La mise en scène de Michel Fau joue à fond la carte de kitsch. Des châssis et des panneaux aux dessins de fleurs, voiture, hêtre, lit à baldaquin et autre objets dessinés aux gros traits noirs comme des figures de bandes dessinées servent de décors imaginés par Emmanuel Charles. Éclairés par des couleurs fort différentes à chaque tableau sous les lumières de Joël Fabing, ces décors rappellent irrésistiblement une maison de poupée, avec laquelle les petites filles d’autrefois jouaient aux mariés et à la reine… Les costumes de Christian Lacroix sont également kitsch mais d’une richesse et d’une beauté absolument ravissantes. À quoi s’ajoute le maquillage outrageux de Pascale Fau, tellement en phase avec le caractère « baroque » de tous les éléments… L’ensemble scénique est ainsi un véritable enchantement.

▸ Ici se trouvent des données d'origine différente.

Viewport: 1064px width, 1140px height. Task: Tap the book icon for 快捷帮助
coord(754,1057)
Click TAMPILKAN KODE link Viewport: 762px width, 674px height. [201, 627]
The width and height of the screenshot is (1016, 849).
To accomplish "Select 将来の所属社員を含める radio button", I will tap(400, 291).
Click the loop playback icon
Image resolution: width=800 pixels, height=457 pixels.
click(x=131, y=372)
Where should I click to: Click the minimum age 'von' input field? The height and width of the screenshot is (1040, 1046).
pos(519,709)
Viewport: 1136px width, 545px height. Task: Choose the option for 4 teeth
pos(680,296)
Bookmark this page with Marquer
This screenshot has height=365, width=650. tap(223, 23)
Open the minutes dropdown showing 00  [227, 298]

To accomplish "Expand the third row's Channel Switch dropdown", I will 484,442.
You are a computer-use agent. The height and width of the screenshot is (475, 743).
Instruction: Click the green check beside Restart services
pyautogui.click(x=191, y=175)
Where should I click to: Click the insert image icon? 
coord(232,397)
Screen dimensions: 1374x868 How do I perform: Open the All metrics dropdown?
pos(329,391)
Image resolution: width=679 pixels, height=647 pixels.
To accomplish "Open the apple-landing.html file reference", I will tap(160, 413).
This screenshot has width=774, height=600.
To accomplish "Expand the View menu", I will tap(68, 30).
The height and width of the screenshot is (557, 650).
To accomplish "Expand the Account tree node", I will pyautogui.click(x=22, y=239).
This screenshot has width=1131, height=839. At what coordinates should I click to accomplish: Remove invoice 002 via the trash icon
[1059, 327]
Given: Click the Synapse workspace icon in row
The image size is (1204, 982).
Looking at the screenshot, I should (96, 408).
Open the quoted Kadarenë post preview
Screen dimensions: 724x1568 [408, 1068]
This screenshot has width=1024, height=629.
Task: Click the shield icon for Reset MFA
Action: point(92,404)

Le ténor américain Michael Spyres (Chapelou / Saint-Phar) est incontestablement le chanteur qui rend cette production possible, avec ses airs aux contre-ut et contre-ré (et encore !). Si sa projection naturelle et son timbre solaire sont si agréables, il assure aussi très honorablement la partie parlée. Au premier acte, la soprano canadienne Florie Valiquette (Madeleine / Mme de Latour) démarrait assez timidement, mais dans son air colorature du début du 2e acte, elle déploie toutes ses belles capacités vocales et expressives dans une prestation de haute volée. Franck Leguérinel incarne parfaitement le Marquis de Corcy ridicule et jaloux (sur le plan de la comédie il est certainement le meilleur acteur de la soirée) et Laurent Kubla, irrésistible Gil Perez dans Le Domino Noir d’Auber (créé en 1837 soit un an après Le Postillon) à Liège et à l’Opéra-Comique au cours de la saison dernière, réjouit le spectateur par son talent et son physique qu’il « colle au pile » au forgeron Biju devenu Alcindor dans la cour de Louis XV.
Sébastien Rouland dirige l’orchestre de l’Opéra de Rouen Normandie avec assurance, rattrapant rapidement quelques petits décalages avec les chanteurs lorsque cela se produit. Le chœur, Accentus et celui de l’Opéra de Rouen Normandie réunis, montrait quelque faiblesse, en particulier, l’effet de masse escompté n’arrivait pas, mais s’intègre avec bonheur dans l’ensemble du spectacle qui est à voir absolument !
Prochaines représentations : 3, 5, 7 et 9 avril.